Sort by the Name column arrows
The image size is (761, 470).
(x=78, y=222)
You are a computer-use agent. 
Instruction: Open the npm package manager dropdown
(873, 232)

——————

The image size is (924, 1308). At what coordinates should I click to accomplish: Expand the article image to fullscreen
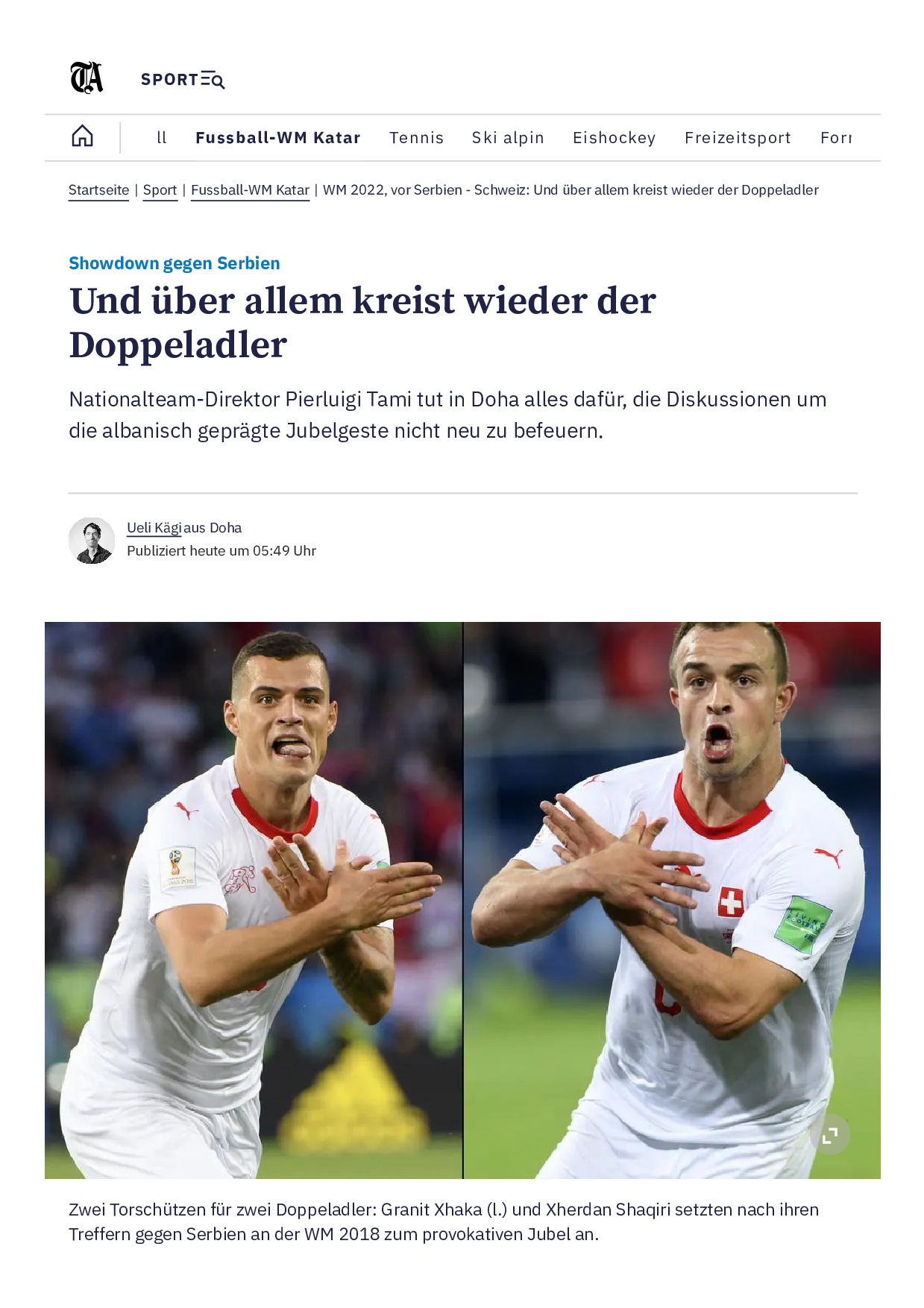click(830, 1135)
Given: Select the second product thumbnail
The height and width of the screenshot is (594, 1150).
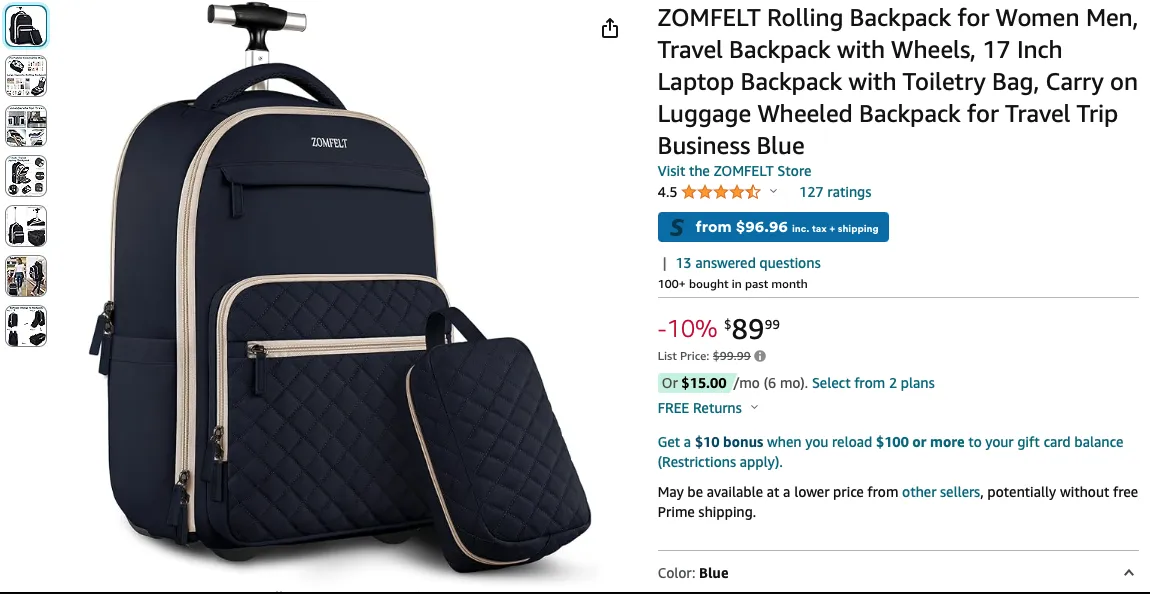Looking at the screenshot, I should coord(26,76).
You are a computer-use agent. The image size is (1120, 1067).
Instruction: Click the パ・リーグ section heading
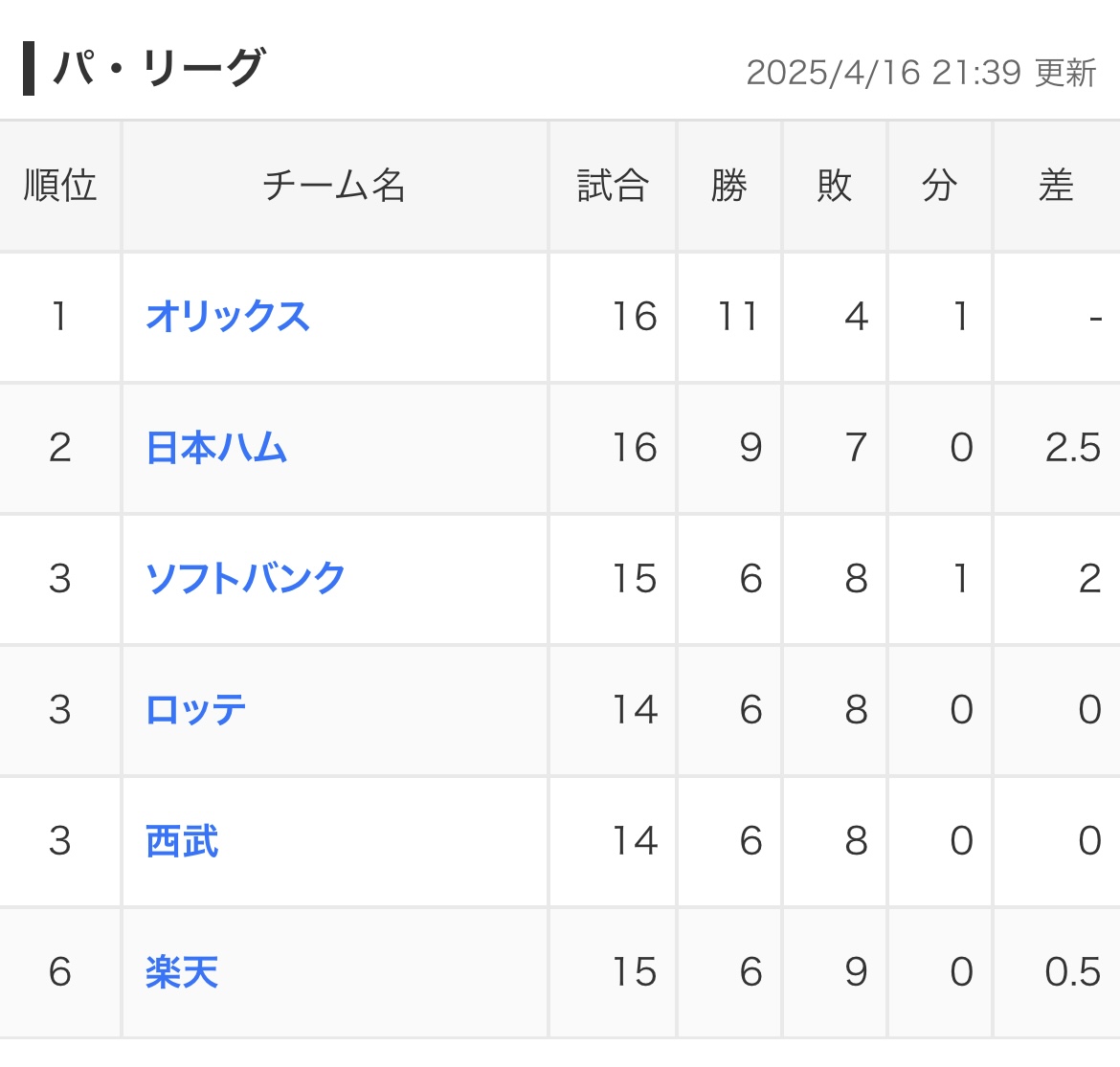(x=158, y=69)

——————

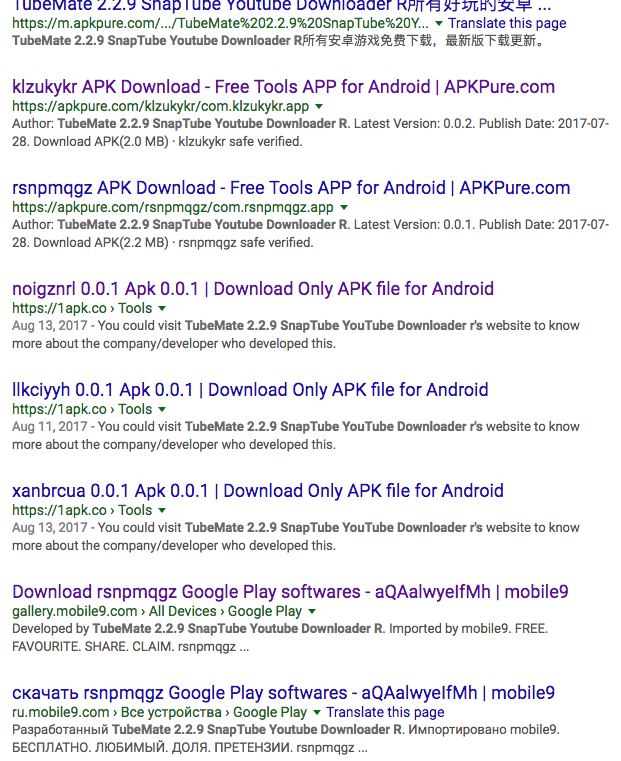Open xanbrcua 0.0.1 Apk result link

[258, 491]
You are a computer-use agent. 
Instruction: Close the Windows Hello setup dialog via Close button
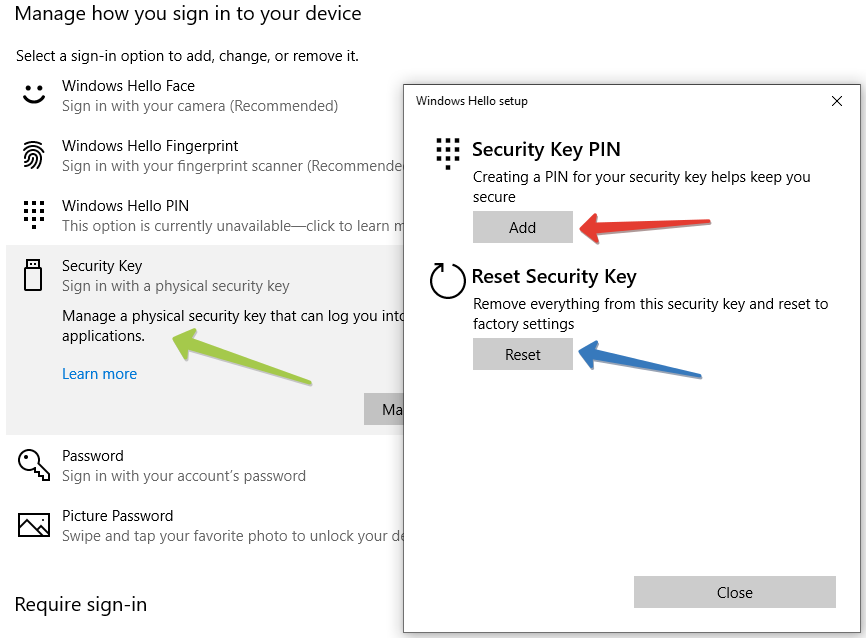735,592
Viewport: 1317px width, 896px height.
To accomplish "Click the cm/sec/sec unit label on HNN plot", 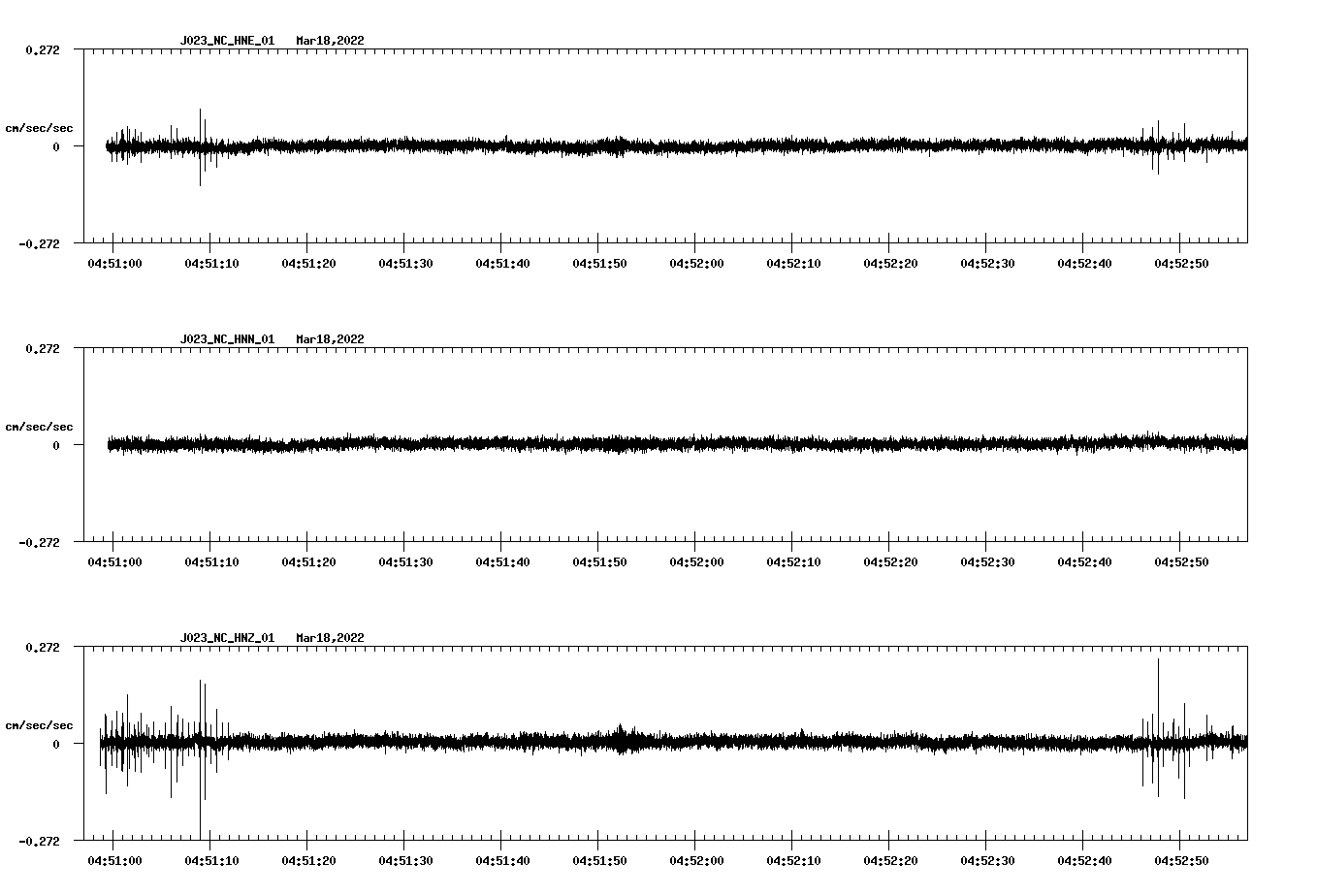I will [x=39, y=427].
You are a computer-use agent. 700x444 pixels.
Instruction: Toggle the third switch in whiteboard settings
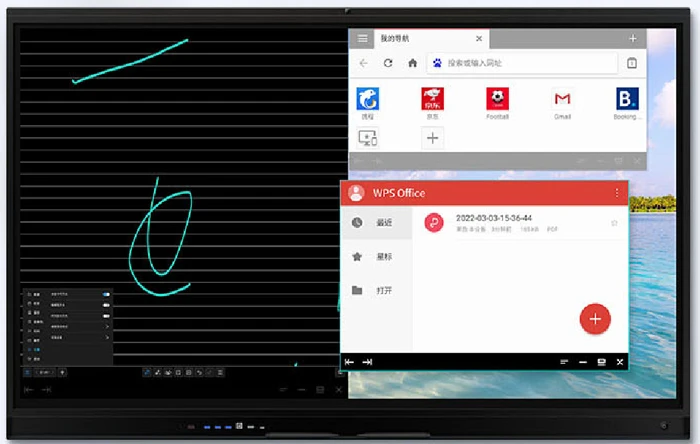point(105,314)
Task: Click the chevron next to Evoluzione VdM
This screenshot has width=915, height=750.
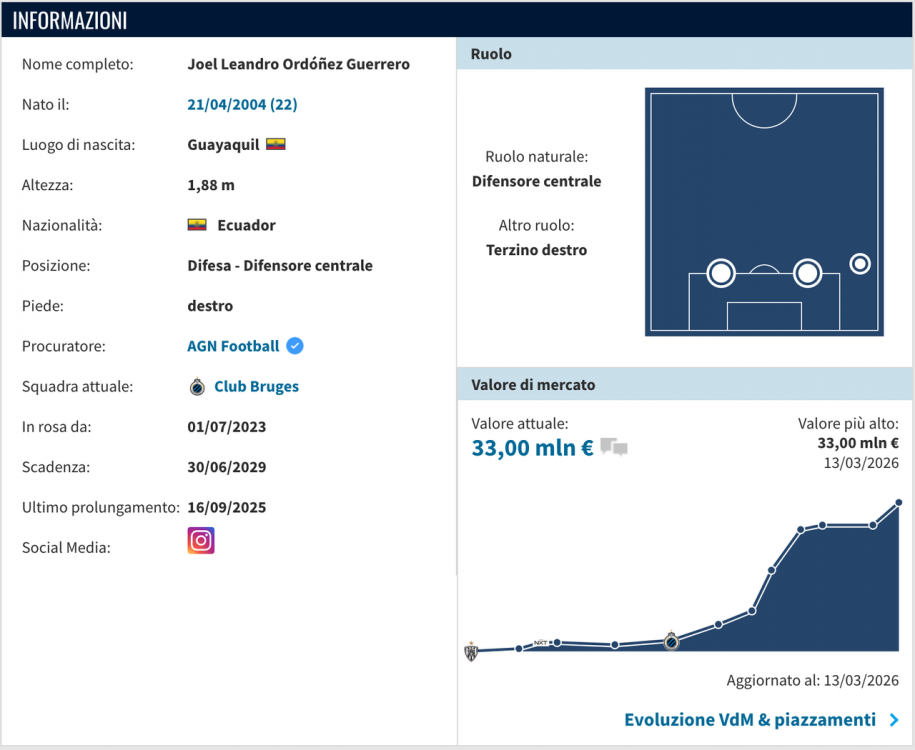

——————

Task: Among the records, find each line where the word "agent" occurs, and copy it.

Answer to this task:
You are a computer-use agent. 
You are a computer-use agent. The image size is (1120, 1067).
You are a computer-use agent. 
You are a computer-use agent. 700x444 pixels.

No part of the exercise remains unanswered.